Question

How do you find the product of $ 4n\left( 2{{n}^{3}}{{p}^{2}}-3n{{p}^{2}}+5n \right)+4p\left( 6{{n}^{2}}p-2n{{p}^{2}}+3p \right)$ ?

Answer 1

Hint: This is a very easy question to solve. So, in order to do this question, we just need to follow the BODMAs rule. First, we will multiply the terms outside the brackets with the terms in the brackets using the distributive law. So, we will multiply 4n and 4p with the terms inside the brackets. Then, we can check if we can add any terms in the final equation, so that we can further simplify the answer.

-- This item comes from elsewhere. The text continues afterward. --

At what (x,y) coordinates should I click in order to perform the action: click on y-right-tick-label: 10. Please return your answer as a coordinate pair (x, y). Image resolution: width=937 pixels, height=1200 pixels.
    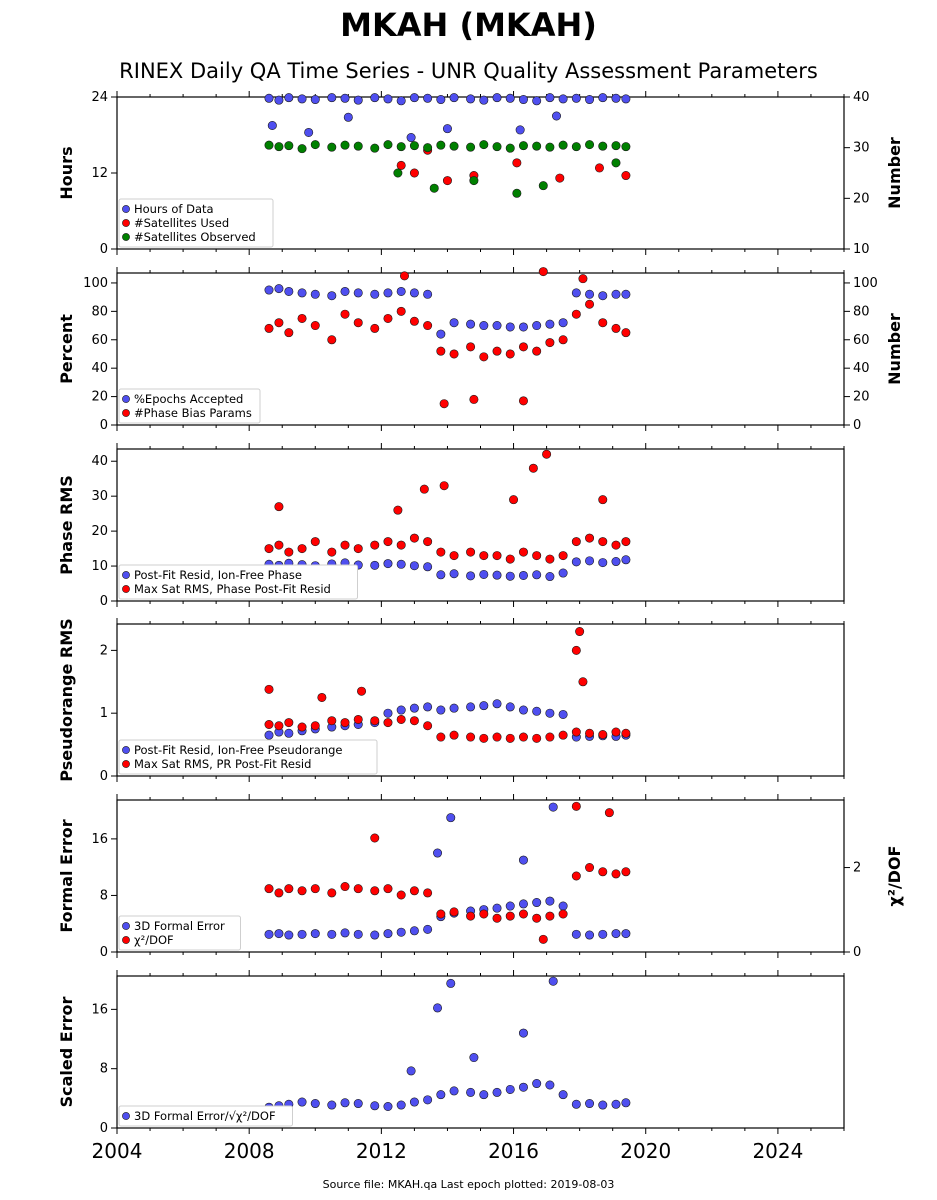
    Looking at the image, I should click on (862, 250).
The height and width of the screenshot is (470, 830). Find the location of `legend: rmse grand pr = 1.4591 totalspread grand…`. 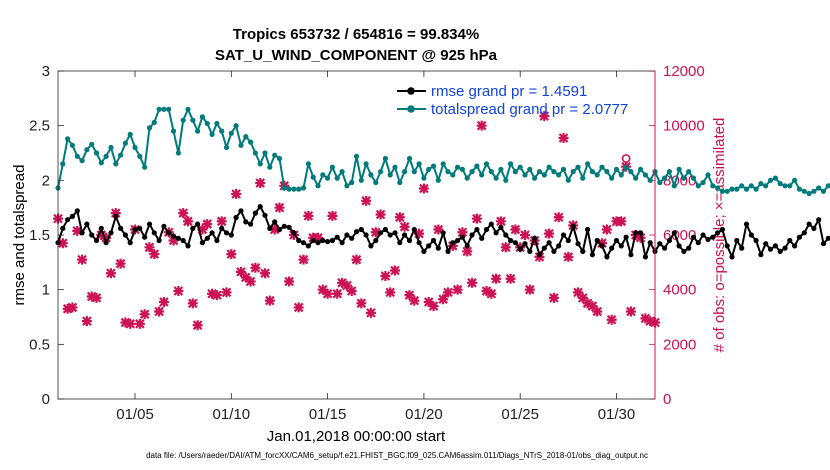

Complete step-by-step answer:
Let us begin the solution. We will use BODMAS - bracket, of, division, multiplication, addition and subtraction. Suppose if we have similar terms inside the bracket, we should first add the terms in the bracket and then multiply with the outside terms. So, here, we have brackets, but nothing to simplify inside it.
$ \Rightarrow 4n\left( 2{{n}^{3}}{{p}^{2}}-3n{{p}^{2}}+5n \right)+4p\left( 6{{n}^{2}}p-2n{{p}^{2}}+3p \right)$
Here, we can see that there are no similar terms inside the brackets, so we can carry on with our multiplication. So, we multiply 4n and 4p with the terms inside the brackets using the distributive law.
$ \Rightarrow 8{{n}^{4}}{{p}^{2}}-12{{n}^{2}}{{p}^{2}}+20{{n}^{2}}+24{{n}^{2}}{{p}^{2}}-4n{{p}^{3}}+12{{p}^{2}}$
Then, we now have to see if we can add any terms in the final equation, so that we can further simplify the answer. From the above equation, we can see that we can add two terms. Therefore, after adding we get the final answer as
$ \Rightarrow 8{{n}^{4}}{{p}^{2}}+12{{n}^{2}}{{p}^{2}}+20{{n}^{2}}-4n{{p}^{3}}+12{{p}^{2}}$

Note: First of all to do this question, you need not know any formulas. You just need to know basic multiplication where you multiply the terms outside the brackets with the terms in the brackets. To do this question, you also can first take out n from the first bracket and then p from the other bracket but then you again have to multiply all the terms.